Wednesday, February 11, 2009

Machiavelli Covenant - Book Review

Machiavelli Covenant
by Allan Folsom
Forge Books 2006

The Ultimate Conspiracy Novel.

Nicholas Marten's former girlfriend, Caroline, dies of an unknown illness. At the same time her husband and son are killed in a light plane crash. Caroline's husband was a congressman.


While trying to discover why Caroline was killed, Marten digs up one small fact. Her husband had discovered an illegal and secret bioweapons program. When the feds fail to investigate these deaths, Marten pursues the killers himself.

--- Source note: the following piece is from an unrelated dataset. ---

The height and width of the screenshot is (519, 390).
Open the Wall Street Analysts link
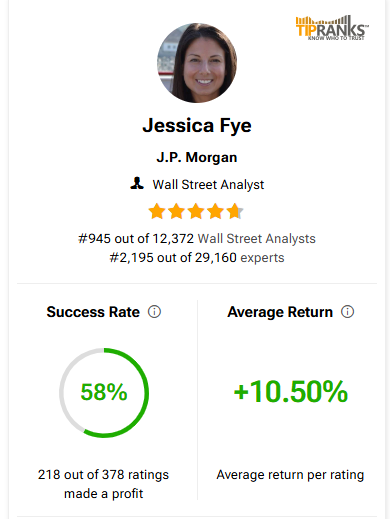[x=257, y=239]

At a NATO summit in Warsaw, President John Henry Harris meets with Europe's heads of state. When Harris learns that a White House cabal has ordered the German chancellor's assassination, he angrily objects. The cabal not only threatens to kill Harris, they pull the secret service off his detail.

Escaping incognito, Harris joins two strangers, Nicholas Marten and the beautiful but enigmatic French photo-journalist, Demi Picard. Moving from Warsaw to Malta to Barcelona, and the hills of Catalonia, the three of them flee a ruthless clique of military leaders and international corporate CEO's, as well as top Washington officials. All three are wanted dead, not alive. They know too much.

The assassination of world leaders, the massacre of millions, assaults on the US with weapons of mass destruction, nothing is beyond the cabal's cunning. They call themselves the Covernant. Their origins go back 500 years.

In the 16th century, the dying Machiavelli fashioned a sinister work entitled, The Covenant. This was an ominous plan for gaining true power and keeping it. For centuries this wealthy, despotic order has hidden the plan away, inspired and emboldened by its bloody insights and near-preternatural power. Bonded by vicious rites and ritual slaughter, dedicated to their vision of global rule, they have over the centuries prospered beyond dreams of greed and domination. Three people now stand between the Brotherhood and its final apocalyptic conquest.

1 comment:

Anonymous said...

I love political thrillers. I am adding this book to my tbr list.